La CNCDH note avec inquiétude la rupture historique et le dangereux précédent que représentent les résultats du vote du Parlement européen du 13 novembre. Le Parlement européen s’est positionné très tôt en faveur d’un cadre européen solide sur la responsabilité sociale des entreprises. Pour la première fois, la position de négociation qu’il a adopté sur l’Omnibus I est, sur plusieurs points, moins protectrice des droits humains et de l’environnement que celle retenue par les États membres.

Loin de résister à la dérégulation au détriment de la protection des droits humains et de l’environnement, comme l’y appelait la CNCDH par son avis du 20 mai 2025, la majorité des députés européens (382 voix pour, 249 contre et 13 abstentions) ont non seulement conforté les reculs proposés en la matière en s’inscrivant sans réserve dans la rhétorique de la simplification, mais ont de surcroît défendu des affaiblissements supplémentaires. 

Cette position est d’autant plus inquiétante que : 

  • elle s’inscrit dans le cadre d’un processus de nature à saper l’État de droit européen et à porter atteinte à la confiance des citoyens dans le processus démocratique (manque de transparence, absence d’étude d’impact et de consultations publiques) ;
  • la proposition d’élargir la clause qui empêcheraient les États d’adopter des dispositions plus protectrices risque de restreindre encore davantage leur liberté de prévoir un meilleur degré de protection.

 

Les recommandations des Institutions nationales des droits de l’homme 

La CNCDH réitère les recommandations qu’elle a formulées dans son avis du 20 mai 2025 à l’intention de la France et des co-législateurs européens visant à s’abstenir de prôner des « simplifications » qui érodent les valeurs européennes, portent atteinte à la prévisibilité et à la sécurité juridiques et remettent en cause des avancées essentielles pour la protection de la dignité humaine et la prise en compte des limites planétaires.

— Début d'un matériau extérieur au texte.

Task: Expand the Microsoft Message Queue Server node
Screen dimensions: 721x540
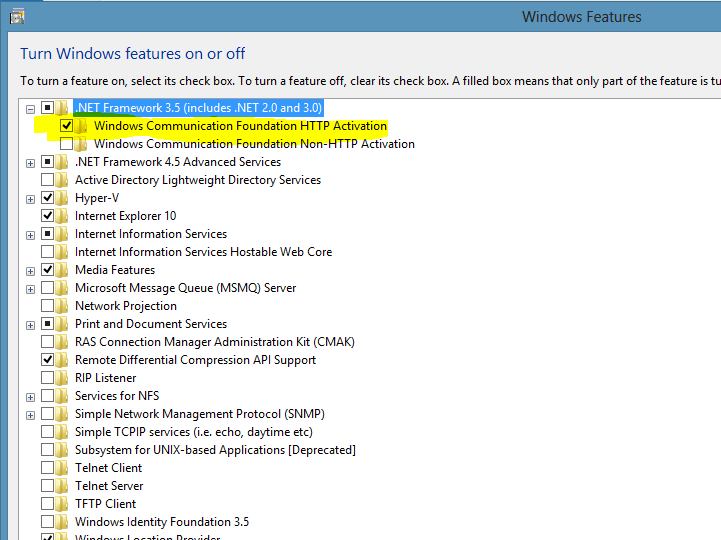Action: [30, 289]
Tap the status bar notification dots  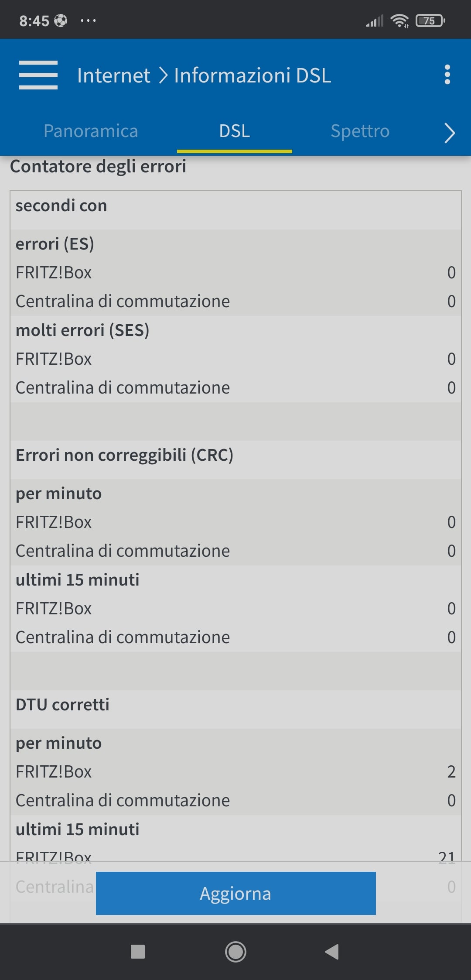pos(88,21)
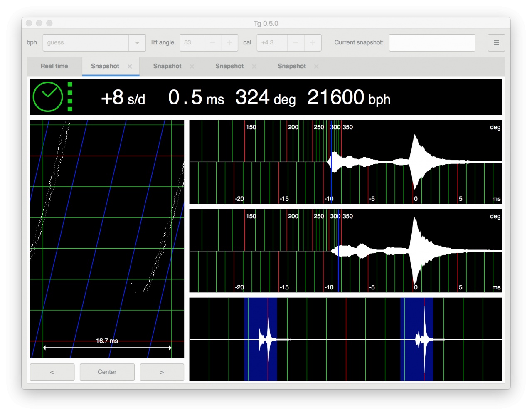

Dans le même objectif, le réseau européen des Institutions nationales des droits de l’homme (ENNHRI), vient d’adopter une nouvelle déclaration le 17 novembre 2025. ENNHRI, qui représente plus de 50 institutions nationales des droits de l’Homme (INDH) dans toute l’Europe, y compris la CNCDH, appelle les co-législateurs européens à saisir l’opportunité des négociations en trilogue pour adopter une approche du devoir de vigilance qui soit alignée sur les instruments internationaux existants et les bonnes pratiques des entreprises.

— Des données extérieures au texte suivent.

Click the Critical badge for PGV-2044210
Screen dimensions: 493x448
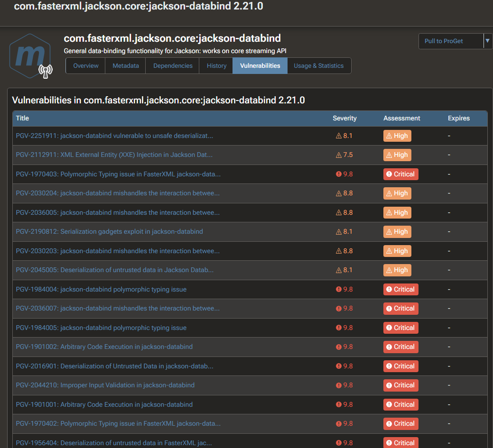(400, 385)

ENNHRI recommande également :

  • que le champ d’application personnel de la CSDDD et de la CSRD soit aussi large que possible afin d’encourager toutes les entreprises à assumer leur responsabilité en matière de respect des droits humains ;
  • que l’approche retenue dans la CSDDD soit davantage alignée sur les Principes directeurs des Nations Unies et de l’OCDE afin de garantir que les entreprises mettent en œuvre une véritable approche de la vigilance fondée sur les risques.  
  • de s’assurer de retenir une approche pragmatique permettant aux entreprises de collaborer avec leurs partenaires commerciaux, y compris pour avoir accès aux informations pertinentes, afin qu’elles puissent exercer une vigilance raisonnable conforme aux standards internationaux  (voir les critiques relatives au « bouclier PME » (SME shield) et au « plafond de la chaîne de valeur (value chain cap) ;
  • que l’engagement avec les parties prenantes reste au cœur du processus de vigilance dans la CSDDD et qu’en soit conservée une définition large, qui inclut les INDH ;
  • de conserver la disposition originale relative à la responsabilité civile dans la CSDDD afin de garantir la cohérence des conditions de sa mise en œuvre au sein de l’UE, de réintroduire la disposition relative aux conflits de loi (mandatory overriding application) et de veiller à ce que les éléments relatifs à l’accès à la justice permettent aux titulaires de droits d’avoir un accès effectif aux voies de recours et à la réparation ;
  • de conserver l’obligation d’adopter et de mettre en œuvre un plan de transition climatique dans la CSDDD ;
  • que les normes européennes de reporting de durabilité (ESRS) soient élaborées de manière à permettre une simplification sans compromettre leur intégrité globale, notamment en ce qui concerne les normes sociales et relatives aux droits humains ; et que l’obligation d’adopter des normes ou lignes directrices sectorielles spécifiques soit maintenue dans la CSRD.